The disturbing thing is that everything indicates that this problem will continue to be present next year on social networks, perhaps in a more serious way.
This is how at least three experts advance it in an article published by The Conversation. These are some of the points that should concern us the most for next year in terms of disinformation:
According to Anjana Susarla, a professor of Information Systems at Michigan State University, one of the reasons why the number of fake news has skyrocketed on social media is the scarcity of regulatory mechanisms.
“Forcing transparency and giving users greater access and control over their data could go a long way toward solving the problems of misinformation,” explains the researcher.
“But independent audits are also needed, including tools that evaluate social media algorithms.”
Another aspect highlighted by Susarla is that the racial and gender biases of the algorithms used by social platforms exacerbate the problem of misinformation.
“Although social media companies have introduced mechanisms to highlight credible sources of information, solutions such as labeling posts as disinformation do not resolve gender and racial biases in access to information,” he explains.
Dam Hee Kim is Professor of Communication at the University of Arizona. She warns that, in recent times, the problem of false news has become more serious, even leading to deaths in the case of the COVID-19 pandemic.
Another disturbing aspect is that, through fake news, social networks, originally developed to bring people together, can deepen the differences and distance between them.
“This makes citizens who consume news on social networks to become cynical not only with respect to established institutions, such as politicians and the media, but also with respect to other voters,” says the teacher.
The problem of propaganda
Ethan Zuckerman is Professor of Public Policy, Communication and Information at the University of Massachusetts Amherst.
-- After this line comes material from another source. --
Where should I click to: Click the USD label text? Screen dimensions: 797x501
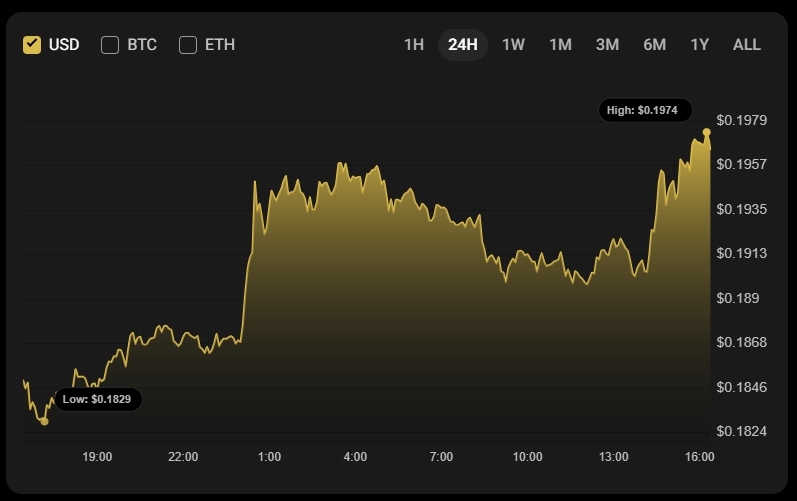pos(64,45)
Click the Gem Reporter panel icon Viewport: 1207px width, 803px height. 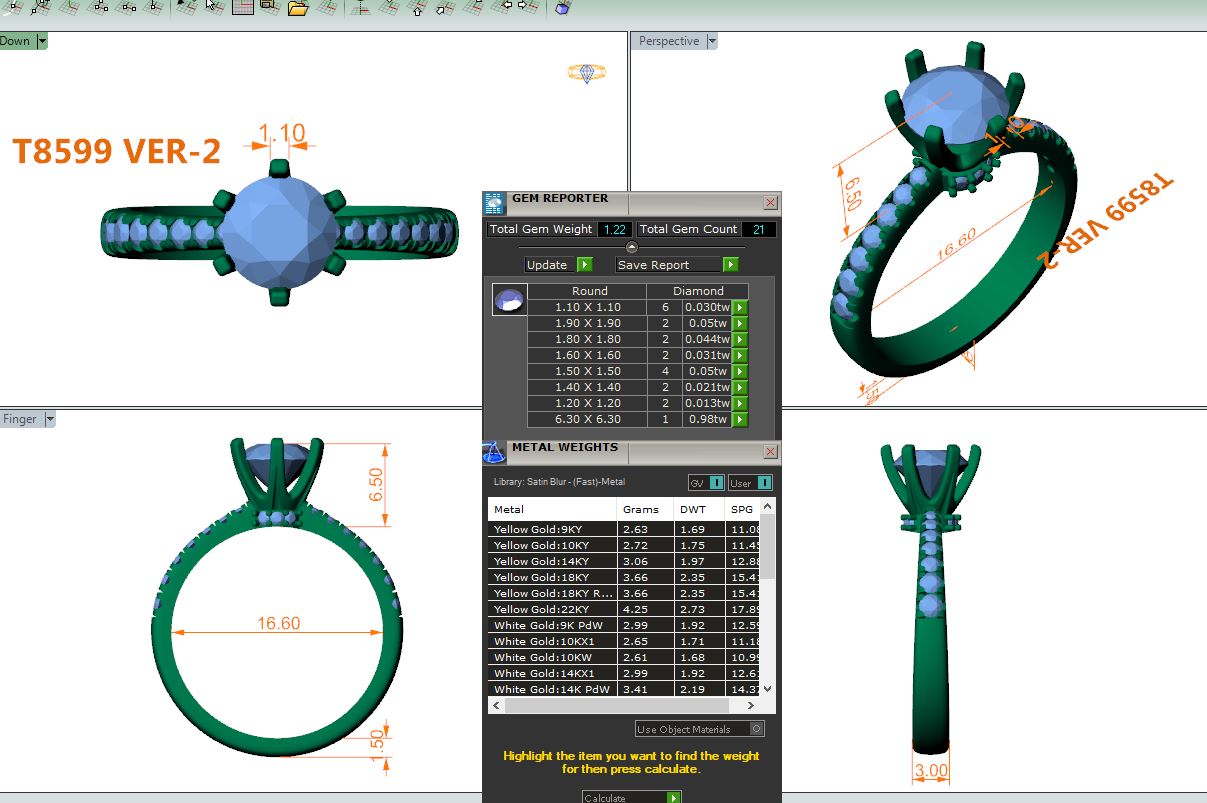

The researcher projects that in 2022, platforms like Facebook will be used more frequently to share political propaganda, which can trigger an explosive increase in fake news.
“Most of the misinformation is not the result of an innocent misunderstanding. It is the product of specific campaigns to promote a political or ideological agenda ”, he points out.
This motivates the companies that offer these services to assume a more participatory and responsible attitude when filtering the content that can be considered harmful and that comes from unknown sources.